_Data records_

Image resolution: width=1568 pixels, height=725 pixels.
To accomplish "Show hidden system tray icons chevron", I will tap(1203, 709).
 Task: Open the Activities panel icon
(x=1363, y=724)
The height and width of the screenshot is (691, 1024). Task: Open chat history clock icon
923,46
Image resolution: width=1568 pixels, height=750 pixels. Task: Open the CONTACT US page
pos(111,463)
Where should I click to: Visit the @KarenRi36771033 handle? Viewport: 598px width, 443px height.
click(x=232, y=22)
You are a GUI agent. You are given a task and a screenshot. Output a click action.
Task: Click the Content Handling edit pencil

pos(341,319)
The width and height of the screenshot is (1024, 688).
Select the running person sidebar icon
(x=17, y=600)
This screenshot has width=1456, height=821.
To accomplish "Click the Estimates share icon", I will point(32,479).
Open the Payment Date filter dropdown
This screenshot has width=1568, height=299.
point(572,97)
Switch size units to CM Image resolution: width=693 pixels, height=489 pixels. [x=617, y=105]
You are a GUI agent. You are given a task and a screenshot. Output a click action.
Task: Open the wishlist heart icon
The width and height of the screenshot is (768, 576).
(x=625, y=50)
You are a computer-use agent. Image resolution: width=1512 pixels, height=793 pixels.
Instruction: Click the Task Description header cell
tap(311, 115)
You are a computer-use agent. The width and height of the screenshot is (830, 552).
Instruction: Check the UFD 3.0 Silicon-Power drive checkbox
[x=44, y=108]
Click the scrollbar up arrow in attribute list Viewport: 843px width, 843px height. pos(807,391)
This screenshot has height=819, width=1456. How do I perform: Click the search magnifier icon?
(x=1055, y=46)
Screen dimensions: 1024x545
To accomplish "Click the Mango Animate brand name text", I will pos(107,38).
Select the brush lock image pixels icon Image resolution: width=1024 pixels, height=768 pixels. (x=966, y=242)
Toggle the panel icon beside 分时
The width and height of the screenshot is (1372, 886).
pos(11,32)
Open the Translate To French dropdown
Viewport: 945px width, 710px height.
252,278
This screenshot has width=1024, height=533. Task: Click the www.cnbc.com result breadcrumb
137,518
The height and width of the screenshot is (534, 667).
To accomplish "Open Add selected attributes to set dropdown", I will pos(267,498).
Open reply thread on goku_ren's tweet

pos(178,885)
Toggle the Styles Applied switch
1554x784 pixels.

_Aim_
Return every line of the items above unchanged.

_Task result_
Image resolution: width=1568 pixels, height=725 pixels.
To accomplish "Show hidden system tray icons chevron", I will tap(1203, 709).
 Task: Open the Activities panel icon
(x=1363, y=724)
The height and width of the screenshot is (691, 1024). Task: Open chat history clock icon
923,46
Image resolution: width=1568 pixels, height=750 pixels. Task: Open the CONTACT US page
pos(111,463)
Where should I click to: Visit the @KarenRi36771033 handle? Viewport: 598px width, 443px height.
click(x=232, y=22)
You are a GUI agent. You are given a task and a screenshot. Output a click action.
Task: Click the Content Handling edit pencil

pos(341,319)
The width and height of the screenshot is (1024, 688).
Select the running person sidebar icon
(x=17, y=600)
This screenshot has width=1456, height=821.
To accomplish "Click the Estimates share icon", I will point(32,479).
Open the Payment Date filter dropdown
This screenshot has width=1568, height=299.
point(572,97)
Switch size units to CM Image resolution: width=693 pixels, height=489 pixels. [x=617, y=105]
You are a GUI agent. You are given a task and a screenshot. Output a click action.
Task: Open the wishlist heart icon
The width and height of the screenshot is (768, 576).
(x=625, y=50)
You are a computer-use agent. Image resolution: width=1512 pixels, height=793 pixels.
Instruction: Click the Task Description header cell
tap(311, 115)
You are a computer-use agent. The width and height of the screenshot is (830, 552).
Instruction: Check the UFD 3.0 Silicon-Power drive checkbox
[x=44, y=108]
Click the scrollbar up arrow in attribute list Viewport: 843px width, 843px height. pos(807,391)
This screenshot has height=819, width=1456. How do I perform: Click the search magnifier icon?
(x=1055, y=46)
Screen dimensions: 1024x545
To accomplish "Click the Mango Animate brand name text", I will pos(107,38).
Select the brush lock image pixels icon Image resolution: width=1024 pixels, height=768 pixels. (x=966, y=242)
Toggle the panel icon beside 分时
The width and height of the screenshot is (1372, 886).
pos(11,32)
Open the Translate To French dropdown
Viewport: 945px width, 710px height.
252,278
This screenshot has width=1024, height=533. Task: Click the www.cnbc.com result breadcrumb
137,518
The height and width of the screenshot is (534, 667).
To accomplish "Open Add selected attributes to set dropdown", I will pos(267,498).
Open reply thread on goku_ren's tweet

pos(178,885)
Toggle the Styles Applied switch
1554x784 pixels.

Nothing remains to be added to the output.